__What to do__: From the line with "979x612 pixels. Task: Refresh" to the line with "Viewport: 1241px width, 730px height.", retype every line exactly, including those two, and leave out the rest of the data below.

__Extracted information__:
※
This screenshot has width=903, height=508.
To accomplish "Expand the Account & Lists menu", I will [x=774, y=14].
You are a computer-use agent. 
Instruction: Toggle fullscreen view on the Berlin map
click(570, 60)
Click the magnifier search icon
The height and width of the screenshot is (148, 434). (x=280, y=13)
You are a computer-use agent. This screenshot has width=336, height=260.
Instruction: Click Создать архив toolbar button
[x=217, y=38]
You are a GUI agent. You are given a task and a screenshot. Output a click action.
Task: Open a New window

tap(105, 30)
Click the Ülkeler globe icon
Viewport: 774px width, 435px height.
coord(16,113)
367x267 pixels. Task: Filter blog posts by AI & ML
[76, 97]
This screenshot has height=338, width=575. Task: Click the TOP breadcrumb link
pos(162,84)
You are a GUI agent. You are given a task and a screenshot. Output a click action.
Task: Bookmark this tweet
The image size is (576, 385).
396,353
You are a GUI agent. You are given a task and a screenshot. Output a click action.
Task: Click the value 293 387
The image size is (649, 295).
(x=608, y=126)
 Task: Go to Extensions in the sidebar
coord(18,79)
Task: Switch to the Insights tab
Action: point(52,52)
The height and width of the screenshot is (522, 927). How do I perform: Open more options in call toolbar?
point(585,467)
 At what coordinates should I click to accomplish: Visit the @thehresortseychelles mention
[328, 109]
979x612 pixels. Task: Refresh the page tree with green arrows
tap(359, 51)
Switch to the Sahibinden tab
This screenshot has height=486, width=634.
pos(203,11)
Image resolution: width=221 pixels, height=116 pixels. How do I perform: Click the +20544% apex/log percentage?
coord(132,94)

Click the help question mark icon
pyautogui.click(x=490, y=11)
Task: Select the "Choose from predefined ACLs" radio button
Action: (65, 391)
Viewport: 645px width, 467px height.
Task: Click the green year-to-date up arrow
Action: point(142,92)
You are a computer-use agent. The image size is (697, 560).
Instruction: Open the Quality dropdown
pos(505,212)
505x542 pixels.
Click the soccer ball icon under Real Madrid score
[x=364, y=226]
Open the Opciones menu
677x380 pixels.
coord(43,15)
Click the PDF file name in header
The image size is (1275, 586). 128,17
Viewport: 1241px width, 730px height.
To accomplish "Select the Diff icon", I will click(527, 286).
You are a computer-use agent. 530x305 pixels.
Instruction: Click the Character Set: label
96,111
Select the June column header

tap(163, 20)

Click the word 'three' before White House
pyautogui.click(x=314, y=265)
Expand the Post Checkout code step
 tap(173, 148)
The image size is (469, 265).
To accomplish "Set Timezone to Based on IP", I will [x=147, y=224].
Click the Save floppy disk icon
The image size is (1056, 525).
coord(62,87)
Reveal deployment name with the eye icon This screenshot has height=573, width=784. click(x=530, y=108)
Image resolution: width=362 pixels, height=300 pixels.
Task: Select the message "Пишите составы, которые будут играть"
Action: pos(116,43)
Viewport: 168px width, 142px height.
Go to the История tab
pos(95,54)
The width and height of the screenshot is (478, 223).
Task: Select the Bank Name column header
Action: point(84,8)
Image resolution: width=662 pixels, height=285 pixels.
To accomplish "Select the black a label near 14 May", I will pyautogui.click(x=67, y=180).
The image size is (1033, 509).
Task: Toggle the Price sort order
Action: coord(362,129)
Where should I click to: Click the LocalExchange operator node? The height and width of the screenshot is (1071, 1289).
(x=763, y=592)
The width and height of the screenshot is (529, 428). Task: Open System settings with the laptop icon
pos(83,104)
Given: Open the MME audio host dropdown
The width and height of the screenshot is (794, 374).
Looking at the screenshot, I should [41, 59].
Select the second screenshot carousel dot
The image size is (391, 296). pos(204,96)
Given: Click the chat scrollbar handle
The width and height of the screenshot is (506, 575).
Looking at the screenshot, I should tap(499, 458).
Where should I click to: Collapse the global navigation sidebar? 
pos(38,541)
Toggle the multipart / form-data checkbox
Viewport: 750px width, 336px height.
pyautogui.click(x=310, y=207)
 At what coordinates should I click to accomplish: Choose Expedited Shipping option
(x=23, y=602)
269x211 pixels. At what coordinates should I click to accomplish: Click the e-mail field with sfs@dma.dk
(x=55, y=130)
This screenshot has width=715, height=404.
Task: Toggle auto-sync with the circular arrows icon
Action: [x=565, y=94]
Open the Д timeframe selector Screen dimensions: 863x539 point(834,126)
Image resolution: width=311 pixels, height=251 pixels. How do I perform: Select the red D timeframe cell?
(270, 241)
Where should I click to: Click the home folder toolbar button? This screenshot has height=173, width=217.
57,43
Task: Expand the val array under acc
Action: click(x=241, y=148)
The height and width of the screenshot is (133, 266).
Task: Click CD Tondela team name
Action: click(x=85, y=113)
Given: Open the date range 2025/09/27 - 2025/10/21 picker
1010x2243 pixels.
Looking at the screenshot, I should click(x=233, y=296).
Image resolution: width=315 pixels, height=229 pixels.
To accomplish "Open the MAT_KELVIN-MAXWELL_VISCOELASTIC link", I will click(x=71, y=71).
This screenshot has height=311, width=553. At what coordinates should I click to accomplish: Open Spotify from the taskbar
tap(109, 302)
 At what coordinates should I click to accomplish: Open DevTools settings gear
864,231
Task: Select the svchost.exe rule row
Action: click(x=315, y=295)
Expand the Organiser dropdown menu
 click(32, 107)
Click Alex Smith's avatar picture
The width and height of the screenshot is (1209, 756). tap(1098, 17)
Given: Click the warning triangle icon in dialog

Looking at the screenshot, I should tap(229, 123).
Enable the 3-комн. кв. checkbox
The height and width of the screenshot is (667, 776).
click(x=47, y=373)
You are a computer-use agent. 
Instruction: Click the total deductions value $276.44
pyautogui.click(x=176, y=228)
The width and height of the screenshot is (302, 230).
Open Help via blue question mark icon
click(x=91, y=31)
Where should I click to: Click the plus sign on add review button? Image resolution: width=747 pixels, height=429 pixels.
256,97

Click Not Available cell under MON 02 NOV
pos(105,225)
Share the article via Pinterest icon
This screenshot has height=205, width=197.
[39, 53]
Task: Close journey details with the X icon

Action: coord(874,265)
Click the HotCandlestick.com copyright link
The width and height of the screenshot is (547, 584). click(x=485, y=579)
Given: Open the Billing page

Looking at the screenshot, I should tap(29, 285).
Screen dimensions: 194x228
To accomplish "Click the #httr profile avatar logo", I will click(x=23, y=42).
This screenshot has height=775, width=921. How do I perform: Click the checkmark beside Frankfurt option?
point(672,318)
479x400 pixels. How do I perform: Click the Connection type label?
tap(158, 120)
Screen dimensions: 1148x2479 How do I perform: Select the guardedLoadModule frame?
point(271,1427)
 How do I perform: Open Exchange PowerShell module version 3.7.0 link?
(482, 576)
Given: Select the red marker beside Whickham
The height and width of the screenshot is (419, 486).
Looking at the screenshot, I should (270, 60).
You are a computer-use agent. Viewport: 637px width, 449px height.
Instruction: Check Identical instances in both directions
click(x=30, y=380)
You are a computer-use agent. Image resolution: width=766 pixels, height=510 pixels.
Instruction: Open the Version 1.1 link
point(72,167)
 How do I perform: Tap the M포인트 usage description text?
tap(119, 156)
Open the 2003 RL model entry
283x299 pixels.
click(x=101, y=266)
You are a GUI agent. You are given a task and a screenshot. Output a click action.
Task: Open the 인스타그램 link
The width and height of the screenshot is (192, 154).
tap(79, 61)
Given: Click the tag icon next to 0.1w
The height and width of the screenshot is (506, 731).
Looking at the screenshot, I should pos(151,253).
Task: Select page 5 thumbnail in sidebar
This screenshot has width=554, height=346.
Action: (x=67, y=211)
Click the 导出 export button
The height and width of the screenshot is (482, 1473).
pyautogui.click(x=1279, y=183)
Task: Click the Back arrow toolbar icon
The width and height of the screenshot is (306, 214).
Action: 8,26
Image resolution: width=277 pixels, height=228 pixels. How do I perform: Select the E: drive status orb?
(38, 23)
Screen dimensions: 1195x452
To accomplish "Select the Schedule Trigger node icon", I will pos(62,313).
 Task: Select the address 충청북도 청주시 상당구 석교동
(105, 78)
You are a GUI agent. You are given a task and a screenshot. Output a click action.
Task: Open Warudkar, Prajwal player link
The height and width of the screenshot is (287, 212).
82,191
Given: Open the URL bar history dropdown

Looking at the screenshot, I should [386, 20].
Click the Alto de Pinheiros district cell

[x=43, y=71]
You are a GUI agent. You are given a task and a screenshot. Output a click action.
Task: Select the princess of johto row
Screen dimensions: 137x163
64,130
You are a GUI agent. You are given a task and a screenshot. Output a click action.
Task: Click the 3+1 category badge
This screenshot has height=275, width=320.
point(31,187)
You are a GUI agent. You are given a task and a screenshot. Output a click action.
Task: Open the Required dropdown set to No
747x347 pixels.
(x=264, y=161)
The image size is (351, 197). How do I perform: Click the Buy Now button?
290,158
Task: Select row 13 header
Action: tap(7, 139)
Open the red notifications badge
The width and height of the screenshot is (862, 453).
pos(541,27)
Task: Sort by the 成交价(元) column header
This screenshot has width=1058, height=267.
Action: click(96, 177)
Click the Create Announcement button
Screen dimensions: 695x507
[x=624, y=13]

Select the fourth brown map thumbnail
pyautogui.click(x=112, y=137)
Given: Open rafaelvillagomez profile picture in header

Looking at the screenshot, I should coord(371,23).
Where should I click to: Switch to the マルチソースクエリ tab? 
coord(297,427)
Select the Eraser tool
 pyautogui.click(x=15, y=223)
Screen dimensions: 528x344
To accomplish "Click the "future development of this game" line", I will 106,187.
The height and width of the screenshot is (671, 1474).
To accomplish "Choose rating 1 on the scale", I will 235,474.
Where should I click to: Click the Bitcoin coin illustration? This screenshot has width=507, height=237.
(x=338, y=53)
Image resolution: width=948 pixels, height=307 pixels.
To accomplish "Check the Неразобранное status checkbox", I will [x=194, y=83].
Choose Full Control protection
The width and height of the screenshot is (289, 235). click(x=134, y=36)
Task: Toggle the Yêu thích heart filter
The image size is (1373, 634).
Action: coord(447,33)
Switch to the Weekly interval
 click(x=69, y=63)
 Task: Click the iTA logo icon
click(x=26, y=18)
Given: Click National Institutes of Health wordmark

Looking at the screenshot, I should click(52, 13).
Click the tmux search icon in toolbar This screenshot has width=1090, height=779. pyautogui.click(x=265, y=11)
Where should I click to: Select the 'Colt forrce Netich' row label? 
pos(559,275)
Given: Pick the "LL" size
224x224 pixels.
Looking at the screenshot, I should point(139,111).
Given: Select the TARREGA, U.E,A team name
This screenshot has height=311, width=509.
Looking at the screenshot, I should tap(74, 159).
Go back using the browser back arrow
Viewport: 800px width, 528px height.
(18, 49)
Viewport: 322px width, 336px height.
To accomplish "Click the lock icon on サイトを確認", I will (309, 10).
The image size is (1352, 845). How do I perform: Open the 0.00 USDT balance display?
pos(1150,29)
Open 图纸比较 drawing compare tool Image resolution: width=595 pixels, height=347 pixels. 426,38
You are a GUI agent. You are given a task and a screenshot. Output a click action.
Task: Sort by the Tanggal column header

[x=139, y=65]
※
__Your solution__:
979x612 pixels. Task: Refresh the page tree with green arrows
tap(359, 51)
Switch to the Sahibinden tab
This screenshot has height=486, width=634.
pos(203,11)
Image resolution: width=221 pixels, height=116 pixels. How do I perform: Click the +20544% apex/log percentage?
coord(132,94)

Click the help question mark icon
pyautogui.click(x=490, y=11)
Task: Select the "Choose from predefined ACLs" radio button
Action: (65, 391)
Viewport: 645px width, 467px height.
Task: Click the green year-to-date up arrow
Action: point(142,92)
You are a computer-use agent. The image size is (697, 560).
Instruction: Open the Quality dropdown
pos(505,212)
505x542 pixels.
Click the soccer ball icon under Real Madrid score
[x=364, y=226]
Open the Opciones menu
677x380 pixels.
coord(43,15)
Click the PDF file name in header
The image size is (1275, 586). 128,17
Viewport: 1241px width, 730px height.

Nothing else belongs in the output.